After exclusion of all INDELs, 4735 bp remained and were used to position the polymorphic sites (Table 1). Within the 4735-bp region, we identified 162 SNPs: 49 in intron1 of the HLA-DPB1 gene, three in exon1 of the HLA-DPB1 gene, two in the 5’-untranslated region of the HLA-DPB1 gene, five in the 5’-flanking region of the HLA-DPB1 gene, 83 in the region between the HLA-DPB1 and DPA1 genes, two in the 5’-flanking region of the HLA-DPA1 gene, two in the 5’-untranslated region of the HLA-DPA1 gene, one in exon1 of the HLA-DPA1 gene, and 15 in intron 1 of the HLA-DPA1 gene. The distribution was one SNP per 29 bp on average, and much denser than the average level of the human genome (0.11%). Frequencies of substitutions by types were 38.9% for A/G (63), 32.7% for C/T (53), 9.3% for A/T (15), 7.4% for C/G (12), 5.6% for A/C (9), 4.9% for G/T (8), and 0.6% for both C/T/G (1) and C/T/A (1). The ratio of transition and transversion was 2.6, being close to the 2.3.

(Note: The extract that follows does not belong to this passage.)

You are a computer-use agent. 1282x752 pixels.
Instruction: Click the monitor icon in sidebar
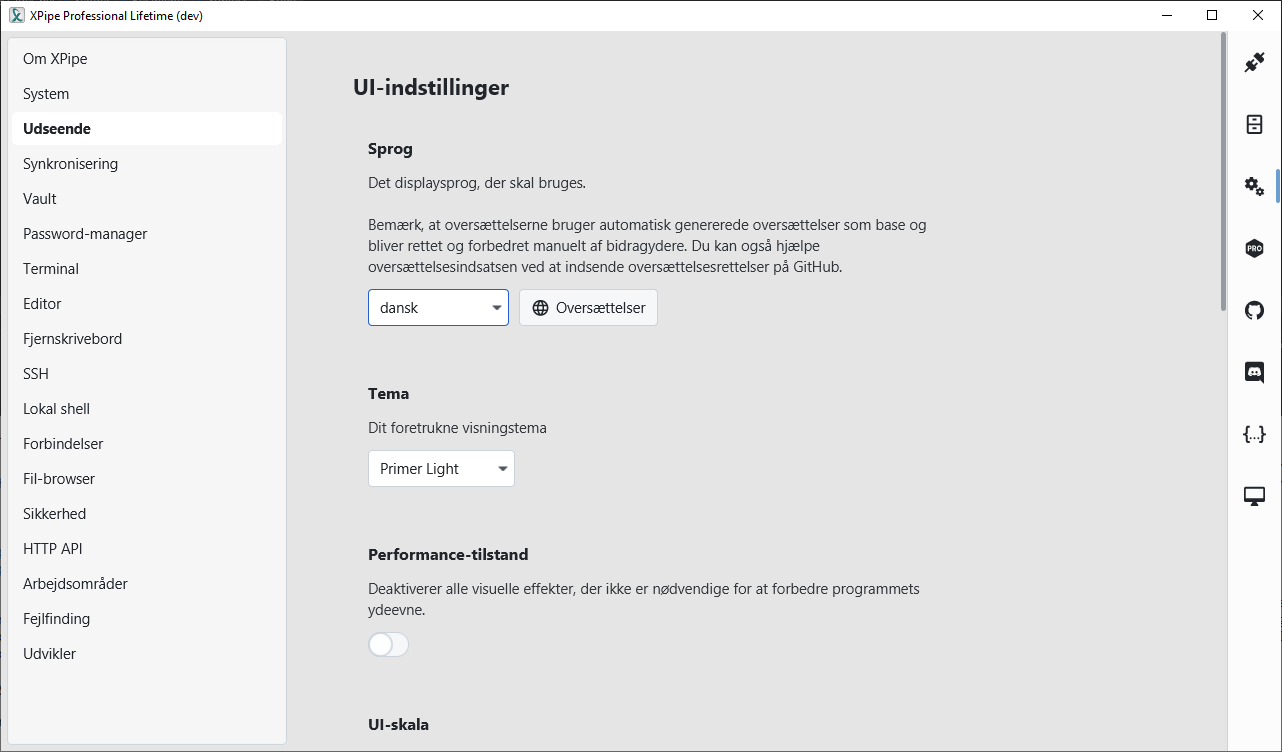click(1254, 496)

Regarding the four cSNPs (SNP in coding regions), two were synonymous and the other two were nonsynonymous. One synonymous substitution in exon1 of the HLA-DPB1 gene was C/T at +117 and encodes alanine; another synonymous substitution was A/T at +40 in exon1 of the HLA-DPA1 gene and encodes the same proline. Both nonsynonymous substitutions were in exon 1 of the DPB1 gene: one was a C/T transition at the +140 position, leading to Thr/Met change at 16; another was T/C transition at +152, leading to Met/Thr change at 20. None were reported in either the dbSNP database (http://www.ncbi.nlm.nih.gov/entrez/query.fcgi?db=snp) or the IGMT/HLA sequence database (http://www.ebi.ac.uk/imgt/hla/) until September 2003.

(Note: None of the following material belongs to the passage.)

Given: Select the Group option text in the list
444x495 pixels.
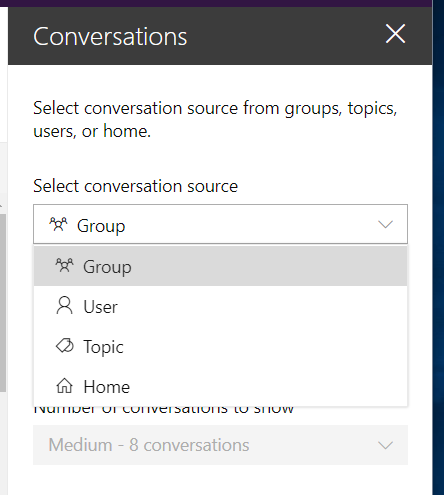Looking at the screenshot, I should pos(107,267).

In the highly conserved X1, Y, and W’ box within the promoter of the DPB1 gene (van den Elsen et al. 1998), there was one substitution per box, respectively. These three substitutions were all G/A transitions and had been reported before by Varney et al. (1999) who named the allele containing these three G/A substitutions as DP-PRO4. More interestingly, Varney et al. found this allele in seven individuals with eastern Asian origin. All these data suggest that DP-PRO4 allele containing these 3 G/A substitutions in the X1, Y, and W’ box may originate from China. Their competitive binding assay (Varney et al. 1999) showed that the substitutions in the W’ and X1 boxes had no effect on binding affinity, while a single substitution at the site immediately adjacent to the inverted CCAAT motif in the Y box reduced binding affinity. However, whether this substitution can influence the transcription of the DPB1 gene in vivo should be further studied by experiments in vivo, since the Y box has not the same importance as the X1 box in regulating gene expression.

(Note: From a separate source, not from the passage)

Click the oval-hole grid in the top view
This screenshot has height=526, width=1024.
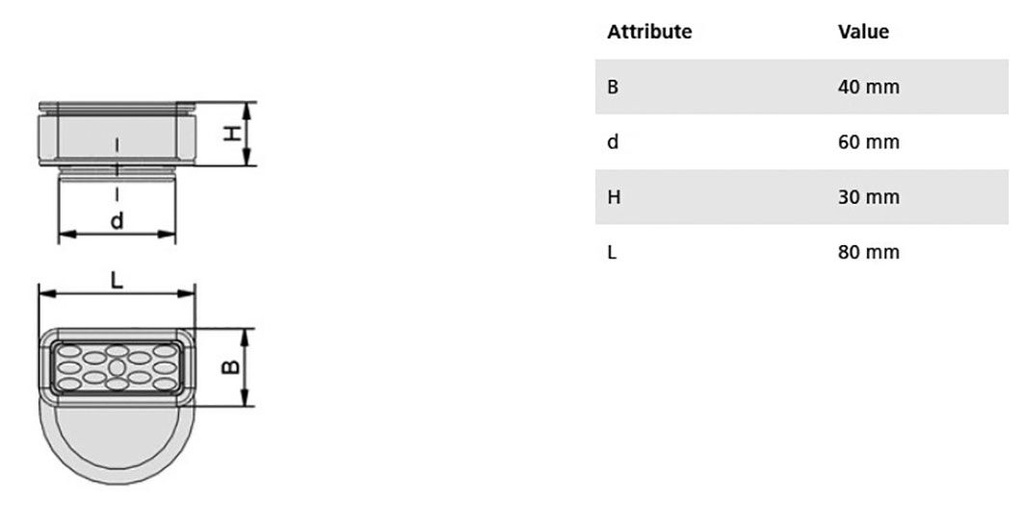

By comparing our data with SNPs deposited in the dbSNP database in the NCBI, we found that 145 (89.5%) of 162 SNPs were novel as of August 2003. However, three SNPs found in the dbSNP database (rs2071349, rs2856830, and rs4279481) in GenBank within this region have not been found in our 25 sequences. In short, these high-resolution genome variation maps with an unusually high density of SNPs can be used as resources of markers for association studies of complex diseases, assessment of individuals’ predisposition to diseases, and therapy tailoring, as well as research markers for population genetics and evolution.